The fabric is reversible, so while each side is different, both are attractive. In the rolled shot below, you can see the fluted columns on the front (right) and the subtle ribs that decorate the back (left).
Each section is 10 inches long, and the five-stage ombre progresses from magenta to fuchsia and into light pink with marled sections in between to create a smoother transition between colors.

Rose Gradient Scarf
Pattern: Coming soon!
Yarn: Helen's Lace Solid (
Lorna's Laces
50% silk/50% wool)
Needles: US 8 (5 mm) and US 9 (5.5 mm)
Size: Narrow
Dimensions: 4 x 50 ins
Yardage: ~400 yards (lace weight held double)

After some swatching, I opted to carry two strands of lace weight throughout, using a US 9 to work the body of the scarf and a US 8 for the first and last inch or two to minimize the tendency of handknit scarves to flare at the ends.

I like my scarves on the narrow side, and the 50-inch length is perfect.
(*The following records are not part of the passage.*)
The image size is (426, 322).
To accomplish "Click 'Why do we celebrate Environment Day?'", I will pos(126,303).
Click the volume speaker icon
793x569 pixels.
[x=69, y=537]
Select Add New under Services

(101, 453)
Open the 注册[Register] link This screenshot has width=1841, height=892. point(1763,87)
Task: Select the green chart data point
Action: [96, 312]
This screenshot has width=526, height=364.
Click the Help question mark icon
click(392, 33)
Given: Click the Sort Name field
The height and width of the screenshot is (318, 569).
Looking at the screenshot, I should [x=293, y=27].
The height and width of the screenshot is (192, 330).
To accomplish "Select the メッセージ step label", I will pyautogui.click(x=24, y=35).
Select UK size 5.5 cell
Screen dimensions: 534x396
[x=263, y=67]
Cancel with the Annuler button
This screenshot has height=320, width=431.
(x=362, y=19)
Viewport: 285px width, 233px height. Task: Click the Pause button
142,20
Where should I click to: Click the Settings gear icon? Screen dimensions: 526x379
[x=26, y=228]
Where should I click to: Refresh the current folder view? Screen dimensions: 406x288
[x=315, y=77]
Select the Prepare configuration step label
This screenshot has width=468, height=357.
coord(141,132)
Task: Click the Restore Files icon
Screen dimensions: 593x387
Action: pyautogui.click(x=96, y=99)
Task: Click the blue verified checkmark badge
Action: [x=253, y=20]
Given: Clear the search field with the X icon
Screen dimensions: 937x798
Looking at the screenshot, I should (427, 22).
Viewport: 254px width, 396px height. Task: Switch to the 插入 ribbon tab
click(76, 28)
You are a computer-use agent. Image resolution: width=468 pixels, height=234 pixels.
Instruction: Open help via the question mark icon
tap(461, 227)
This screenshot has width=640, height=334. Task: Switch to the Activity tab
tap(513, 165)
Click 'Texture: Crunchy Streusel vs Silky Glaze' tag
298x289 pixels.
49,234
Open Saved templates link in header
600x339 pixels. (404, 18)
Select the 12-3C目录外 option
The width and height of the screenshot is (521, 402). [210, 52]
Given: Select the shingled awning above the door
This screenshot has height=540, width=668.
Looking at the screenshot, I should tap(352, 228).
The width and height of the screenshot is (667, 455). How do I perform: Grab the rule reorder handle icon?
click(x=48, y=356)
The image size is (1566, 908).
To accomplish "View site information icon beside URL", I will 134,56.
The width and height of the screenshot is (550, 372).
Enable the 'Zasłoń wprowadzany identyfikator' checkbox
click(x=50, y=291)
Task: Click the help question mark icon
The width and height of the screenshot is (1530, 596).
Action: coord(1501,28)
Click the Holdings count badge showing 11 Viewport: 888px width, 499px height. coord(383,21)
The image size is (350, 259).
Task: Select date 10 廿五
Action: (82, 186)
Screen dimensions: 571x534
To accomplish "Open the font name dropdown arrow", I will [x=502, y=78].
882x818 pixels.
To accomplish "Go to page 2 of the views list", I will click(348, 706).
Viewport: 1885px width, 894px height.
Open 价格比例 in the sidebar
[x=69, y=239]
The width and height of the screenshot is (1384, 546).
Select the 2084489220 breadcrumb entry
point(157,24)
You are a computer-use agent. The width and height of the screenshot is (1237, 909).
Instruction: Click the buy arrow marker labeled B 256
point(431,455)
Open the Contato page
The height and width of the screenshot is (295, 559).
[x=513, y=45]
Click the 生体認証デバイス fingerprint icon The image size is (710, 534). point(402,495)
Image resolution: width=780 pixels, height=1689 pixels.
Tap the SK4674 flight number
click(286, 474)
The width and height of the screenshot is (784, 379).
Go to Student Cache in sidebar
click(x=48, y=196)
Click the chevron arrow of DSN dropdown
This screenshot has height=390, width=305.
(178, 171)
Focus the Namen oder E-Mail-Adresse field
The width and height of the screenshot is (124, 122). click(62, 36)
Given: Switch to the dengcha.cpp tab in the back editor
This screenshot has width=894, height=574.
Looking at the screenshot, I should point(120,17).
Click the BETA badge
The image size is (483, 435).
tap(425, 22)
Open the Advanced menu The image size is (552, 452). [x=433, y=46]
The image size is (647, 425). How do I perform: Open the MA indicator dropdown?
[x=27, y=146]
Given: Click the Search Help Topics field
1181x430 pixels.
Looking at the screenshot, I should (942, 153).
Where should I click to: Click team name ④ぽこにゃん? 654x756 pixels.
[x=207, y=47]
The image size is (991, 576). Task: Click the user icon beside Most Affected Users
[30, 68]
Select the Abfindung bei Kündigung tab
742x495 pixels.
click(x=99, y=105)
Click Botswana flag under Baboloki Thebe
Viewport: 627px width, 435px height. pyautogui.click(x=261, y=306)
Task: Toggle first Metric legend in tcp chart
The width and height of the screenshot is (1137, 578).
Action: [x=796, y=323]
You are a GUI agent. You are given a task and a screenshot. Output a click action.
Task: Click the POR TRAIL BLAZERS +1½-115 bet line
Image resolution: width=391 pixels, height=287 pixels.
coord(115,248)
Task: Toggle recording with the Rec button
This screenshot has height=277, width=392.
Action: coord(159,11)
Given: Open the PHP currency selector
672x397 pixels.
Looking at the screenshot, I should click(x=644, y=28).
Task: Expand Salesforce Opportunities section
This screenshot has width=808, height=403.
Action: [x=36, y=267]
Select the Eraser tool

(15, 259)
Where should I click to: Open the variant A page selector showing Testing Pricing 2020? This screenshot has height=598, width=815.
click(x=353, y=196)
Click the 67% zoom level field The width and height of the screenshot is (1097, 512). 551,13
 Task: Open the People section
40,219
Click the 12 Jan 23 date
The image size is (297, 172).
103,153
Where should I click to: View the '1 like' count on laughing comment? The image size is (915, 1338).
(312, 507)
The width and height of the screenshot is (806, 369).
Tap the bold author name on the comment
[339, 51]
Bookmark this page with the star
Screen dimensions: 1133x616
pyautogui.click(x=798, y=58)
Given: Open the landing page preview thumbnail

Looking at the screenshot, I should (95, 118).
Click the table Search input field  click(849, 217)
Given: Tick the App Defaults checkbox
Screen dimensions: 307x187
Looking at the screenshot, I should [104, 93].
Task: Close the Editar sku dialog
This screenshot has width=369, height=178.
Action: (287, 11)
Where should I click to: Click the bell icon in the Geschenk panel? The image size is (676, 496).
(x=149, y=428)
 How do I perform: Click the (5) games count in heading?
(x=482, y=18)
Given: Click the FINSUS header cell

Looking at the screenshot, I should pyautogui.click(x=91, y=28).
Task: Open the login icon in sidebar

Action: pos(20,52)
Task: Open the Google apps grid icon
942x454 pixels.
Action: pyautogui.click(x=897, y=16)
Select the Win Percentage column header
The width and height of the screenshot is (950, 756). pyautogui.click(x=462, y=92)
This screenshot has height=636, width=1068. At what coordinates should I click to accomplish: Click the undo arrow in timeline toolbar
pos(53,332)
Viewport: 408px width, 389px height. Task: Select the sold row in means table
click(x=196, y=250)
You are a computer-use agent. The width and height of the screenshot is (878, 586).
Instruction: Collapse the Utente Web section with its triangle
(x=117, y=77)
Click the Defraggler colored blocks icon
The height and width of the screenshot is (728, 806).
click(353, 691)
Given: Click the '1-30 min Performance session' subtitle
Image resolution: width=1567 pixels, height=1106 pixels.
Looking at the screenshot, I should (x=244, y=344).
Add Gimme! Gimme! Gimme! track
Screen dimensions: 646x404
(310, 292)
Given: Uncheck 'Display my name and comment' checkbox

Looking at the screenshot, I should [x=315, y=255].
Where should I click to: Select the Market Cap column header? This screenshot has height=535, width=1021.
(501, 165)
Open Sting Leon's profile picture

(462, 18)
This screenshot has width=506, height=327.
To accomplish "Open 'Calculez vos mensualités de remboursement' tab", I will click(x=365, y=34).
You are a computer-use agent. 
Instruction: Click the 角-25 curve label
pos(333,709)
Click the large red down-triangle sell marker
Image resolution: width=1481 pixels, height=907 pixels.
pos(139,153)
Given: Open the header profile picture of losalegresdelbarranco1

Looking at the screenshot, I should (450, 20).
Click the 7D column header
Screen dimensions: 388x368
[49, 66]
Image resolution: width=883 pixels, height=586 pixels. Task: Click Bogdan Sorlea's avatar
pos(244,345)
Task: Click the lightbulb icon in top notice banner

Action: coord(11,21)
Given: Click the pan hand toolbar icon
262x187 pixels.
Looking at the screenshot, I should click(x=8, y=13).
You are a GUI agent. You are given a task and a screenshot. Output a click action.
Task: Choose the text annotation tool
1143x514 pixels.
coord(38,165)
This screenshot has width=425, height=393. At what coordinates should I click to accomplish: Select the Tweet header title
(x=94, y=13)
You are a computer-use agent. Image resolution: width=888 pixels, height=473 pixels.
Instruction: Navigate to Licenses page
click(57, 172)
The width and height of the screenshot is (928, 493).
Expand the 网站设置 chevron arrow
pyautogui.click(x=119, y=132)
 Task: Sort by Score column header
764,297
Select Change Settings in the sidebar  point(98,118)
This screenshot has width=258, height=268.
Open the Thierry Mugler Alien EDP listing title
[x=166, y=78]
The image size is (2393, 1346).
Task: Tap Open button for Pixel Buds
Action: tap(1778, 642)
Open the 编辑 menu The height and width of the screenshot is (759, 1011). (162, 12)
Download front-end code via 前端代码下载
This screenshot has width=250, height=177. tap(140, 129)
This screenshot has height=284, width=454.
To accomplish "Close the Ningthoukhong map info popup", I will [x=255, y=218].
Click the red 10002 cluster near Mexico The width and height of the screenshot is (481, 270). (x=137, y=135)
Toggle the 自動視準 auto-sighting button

It's long enough to be worn draped under the collar of a jacket, wrapped multiple times for a cozy cowl-like effect, or folded in half with the ends tucked through the fold. As an added plus, it goes with many of my favorite outfits, and it's the perfect accent for a rich magenta work jacket that's one of my winter staples.

If versatility is the standard for a successful hand knit accessory, this simple scarf is an all-out win. With its subtle texture, reversible stitch, vibrant color and multiple wearing possibilities, I can see this becoming my go-to scarf for work, play and everything in between.


  1. Love the gradient colours in the wool too. Scarves always sound so simple, but there is a lot of knitting in them.

    1. Thanks, Ginx! And you're so right - it's always surprising how much knitting goes into a simple scarf.